# Your instructions
Repeat only the lines running from the beginning of the material through the line that contains "Click the code".

# Data to examine
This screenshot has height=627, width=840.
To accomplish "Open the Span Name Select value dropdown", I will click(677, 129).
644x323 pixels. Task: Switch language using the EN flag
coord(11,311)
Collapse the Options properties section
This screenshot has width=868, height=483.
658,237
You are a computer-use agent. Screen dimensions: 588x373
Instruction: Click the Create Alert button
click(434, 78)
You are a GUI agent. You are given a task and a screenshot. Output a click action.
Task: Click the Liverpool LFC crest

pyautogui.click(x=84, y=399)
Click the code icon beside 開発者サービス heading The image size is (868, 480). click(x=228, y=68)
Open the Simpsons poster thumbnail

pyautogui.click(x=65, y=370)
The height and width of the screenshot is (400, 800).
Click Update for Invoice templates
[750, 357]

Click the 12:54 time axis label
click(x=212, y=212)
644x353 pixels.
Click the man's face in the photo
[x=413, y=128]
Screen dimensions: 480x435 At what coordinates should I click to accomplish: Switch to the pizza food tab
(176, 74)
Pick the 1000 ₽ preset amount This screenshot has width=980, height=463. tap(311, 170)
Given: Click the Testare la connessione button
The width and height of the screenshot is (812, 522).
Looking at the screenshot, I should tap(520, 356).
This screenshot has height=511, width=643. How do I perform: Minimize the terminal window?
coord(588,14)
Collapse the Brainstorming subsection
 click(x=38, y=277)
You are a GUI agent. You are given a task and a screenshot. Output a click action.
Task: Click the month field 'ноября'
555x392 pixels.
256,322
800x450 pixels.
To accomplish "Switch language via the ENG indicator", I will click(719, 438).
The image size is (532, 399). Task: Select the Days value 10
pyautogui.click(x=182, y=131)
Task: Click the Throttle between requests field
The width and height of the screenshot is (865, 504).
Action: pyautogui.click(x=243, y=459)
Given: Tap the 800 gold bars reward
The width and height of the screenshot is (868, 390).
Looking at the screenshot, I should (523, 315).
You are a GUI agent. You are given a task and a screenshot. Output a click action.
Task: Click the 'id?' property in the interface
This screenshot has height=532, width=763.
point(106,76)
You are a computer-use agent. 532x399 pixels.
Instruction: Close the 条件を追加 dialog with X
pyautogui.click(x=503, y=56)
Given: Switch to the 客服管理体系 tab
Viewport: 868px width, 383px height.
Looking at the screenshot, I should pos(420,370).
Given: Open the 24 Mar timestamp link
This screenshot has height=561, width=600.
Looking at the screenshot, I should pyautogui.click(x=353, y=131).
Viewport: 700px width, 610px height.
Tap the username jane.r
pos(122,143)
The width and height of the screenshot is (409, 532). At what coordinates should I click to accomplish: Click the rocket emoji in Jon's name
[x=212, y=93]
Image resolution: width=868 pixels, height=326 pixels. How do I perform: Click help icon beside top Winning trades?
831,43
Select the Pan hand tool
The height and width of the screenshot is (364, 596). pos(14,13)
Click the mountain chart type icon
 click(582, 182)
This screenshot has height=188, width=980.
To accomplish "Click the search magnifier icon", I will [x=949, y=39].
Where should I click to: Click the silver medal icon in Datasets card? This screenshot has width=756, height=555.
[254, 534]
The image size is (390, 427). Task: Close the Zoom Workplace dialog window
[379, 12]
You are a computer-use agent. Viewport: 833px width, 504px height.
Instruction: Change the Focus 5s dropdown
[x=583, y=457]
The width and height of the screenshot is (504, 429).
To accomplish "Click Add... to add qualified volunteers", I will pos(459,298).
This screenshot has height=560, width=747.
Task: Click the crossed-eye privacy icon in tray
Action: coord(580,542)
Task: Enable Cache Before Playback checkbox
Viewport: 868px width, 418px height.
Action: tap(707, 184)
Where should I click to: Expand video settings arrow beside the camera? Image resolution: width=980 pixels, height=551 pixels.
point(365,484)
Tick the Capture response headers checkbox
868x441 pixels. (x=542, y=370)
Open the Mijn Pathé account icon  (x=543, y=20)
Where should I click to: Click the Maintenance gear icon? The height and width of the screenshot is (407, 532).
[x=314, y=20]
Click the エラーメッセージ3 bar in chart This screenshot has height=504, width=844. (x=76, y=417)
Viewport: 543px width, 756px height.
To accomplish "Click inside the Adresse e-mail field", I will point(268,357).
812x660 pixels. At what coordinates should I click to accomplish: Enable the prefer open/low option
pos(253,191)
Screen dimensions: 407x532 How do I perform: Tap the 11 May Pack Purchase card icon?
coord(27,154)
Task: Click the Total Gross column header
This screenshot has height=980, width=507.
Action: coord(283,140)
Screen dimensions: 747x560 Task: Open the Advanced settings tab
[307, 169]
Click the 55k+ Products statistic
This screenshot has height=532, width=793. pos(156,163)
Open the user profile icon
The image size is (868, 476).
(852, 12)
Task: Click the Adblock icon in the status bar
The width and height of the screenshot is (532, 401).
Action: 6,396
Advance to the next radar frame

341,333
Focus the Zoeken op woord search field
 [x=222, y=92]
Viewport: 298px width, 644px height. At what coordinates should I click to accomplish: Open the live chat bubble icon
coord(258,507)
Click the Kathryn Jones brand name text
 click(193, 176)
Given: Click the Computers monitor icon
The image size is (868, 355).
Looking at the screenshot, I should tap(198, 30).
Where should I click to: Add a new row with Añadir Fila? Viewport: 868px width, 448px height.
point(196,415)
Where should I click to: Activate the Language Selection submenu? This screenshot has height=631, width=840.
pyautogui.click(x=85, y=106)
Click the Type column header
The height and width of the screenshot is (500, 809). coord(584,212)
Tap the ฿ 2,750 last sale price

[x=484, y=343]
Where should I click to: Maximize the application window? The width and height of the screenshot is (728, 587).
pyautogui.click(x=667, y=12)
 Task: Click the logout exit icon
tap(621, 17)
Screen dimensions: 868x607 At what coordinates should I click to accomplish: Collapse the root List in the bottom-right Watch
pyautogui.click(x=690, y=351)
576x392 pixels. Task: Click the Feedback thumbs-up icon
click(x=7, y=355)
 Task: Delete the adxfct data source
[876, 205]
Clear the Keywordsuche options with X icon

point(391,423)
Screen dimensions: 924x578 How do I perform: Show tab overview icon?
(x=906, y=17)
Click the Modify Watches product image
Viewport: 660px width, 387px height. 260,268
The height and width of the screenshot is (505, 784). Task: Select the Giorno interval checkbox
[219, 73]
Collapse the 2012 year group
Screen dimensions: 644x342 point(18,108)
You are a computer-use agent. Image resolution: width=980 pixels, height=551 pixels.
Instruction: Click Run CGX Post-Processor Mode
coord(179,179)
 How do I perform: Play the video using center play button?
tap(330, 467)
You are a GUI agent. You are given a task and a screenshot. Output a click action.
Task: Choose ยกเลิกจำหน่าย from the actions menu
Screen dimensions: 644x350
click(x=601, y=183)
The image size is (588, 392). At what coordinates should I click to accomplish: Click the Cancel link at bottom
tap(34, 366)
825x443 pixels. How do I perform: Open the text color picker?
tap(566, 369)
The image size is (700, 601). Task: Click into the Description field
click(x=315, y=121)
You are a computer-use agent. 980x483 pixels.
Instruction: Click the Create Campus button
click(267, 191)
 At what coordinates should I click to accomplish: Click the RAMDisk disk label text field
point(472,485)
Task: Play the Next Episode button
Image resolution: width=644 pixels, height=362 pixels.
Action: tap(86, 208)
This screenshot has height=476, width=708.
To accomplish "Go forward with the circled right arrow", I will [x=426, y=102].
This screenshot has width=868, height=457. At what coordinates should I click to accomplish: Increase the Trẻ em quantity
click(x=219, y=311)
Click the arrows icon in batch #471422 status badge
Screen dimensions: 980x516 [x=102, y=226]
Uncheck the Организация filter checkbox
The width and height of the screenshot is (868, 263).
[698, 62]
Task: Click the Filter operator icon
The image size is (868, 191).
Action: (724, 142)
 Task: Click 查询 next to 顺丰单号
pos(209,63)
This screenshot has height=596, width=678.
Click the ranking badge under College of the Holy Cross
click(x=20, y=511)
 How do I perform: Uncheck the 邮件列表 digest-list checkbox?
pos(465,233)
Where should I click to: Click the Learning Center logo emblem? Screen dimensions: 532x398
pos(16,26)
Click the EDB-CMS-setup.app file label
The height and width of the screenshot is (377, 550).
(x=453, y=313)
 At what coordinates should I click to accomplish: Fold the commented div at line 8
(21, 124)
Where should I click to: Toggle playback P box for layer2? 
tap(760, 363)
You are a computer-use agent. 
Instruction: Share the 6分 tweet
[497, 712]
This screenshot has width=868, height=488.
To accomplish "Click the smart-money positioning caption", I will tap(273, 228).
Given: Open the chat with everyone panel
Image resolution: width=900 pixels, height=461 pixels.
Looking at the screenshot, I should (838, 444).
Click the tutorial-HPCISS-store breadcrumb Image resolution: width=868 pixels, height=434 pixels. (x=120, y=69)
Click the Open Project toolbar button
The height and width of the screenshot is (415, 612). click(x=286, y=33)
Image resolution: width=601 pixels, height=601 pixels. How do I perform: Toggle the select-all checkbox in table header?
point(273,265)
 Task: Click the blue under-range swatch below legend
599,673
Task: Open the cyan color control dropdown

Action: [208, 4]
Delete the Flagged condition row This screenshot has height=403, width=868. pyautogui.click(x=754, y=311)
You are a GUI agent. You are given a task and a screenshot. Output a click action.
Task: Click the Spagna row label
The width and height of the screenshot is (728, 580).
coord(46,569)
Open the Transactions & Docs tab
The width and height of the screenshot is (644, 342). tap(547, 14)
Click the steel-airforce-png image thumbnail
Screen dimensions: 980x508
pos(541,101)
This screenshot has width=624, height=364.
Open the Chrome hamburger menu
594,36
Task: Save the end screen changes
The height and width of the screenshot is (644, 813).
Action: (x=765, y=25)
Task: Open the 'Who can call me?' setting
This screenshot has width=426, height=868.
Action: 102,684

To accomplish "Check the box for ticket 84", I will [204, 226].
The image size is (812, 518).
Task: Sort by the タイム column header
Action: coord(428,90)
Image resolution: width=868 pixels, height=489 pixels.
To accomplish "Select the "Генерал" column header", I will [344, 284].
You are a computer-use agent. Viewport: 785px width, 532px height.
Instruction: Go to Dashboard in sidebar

# Solution
This screenshot has height=627, width=840.
To accomplish "Open the Span Name Select value dropdown", I will click(677, 129).
644x323 pixels. Task: Switch language using the EN flag
coord(11,311)
Collapse the Options properties section
This screenshot has width=868, height=483.
658,237
You are a computer-use agent. Screen dimensions: 588x373
Instruction: Click the Create Alert button
click(434, 78)
You are a GUI agent. You are given a task and a screenshot. Output a click action.
Task: Click the Liverpool LFC crest

pyautogui.click(x=84, y=399)
Click the code icon beside 開発者サービス heading The image size is (868, 480). click(x=228, y=68)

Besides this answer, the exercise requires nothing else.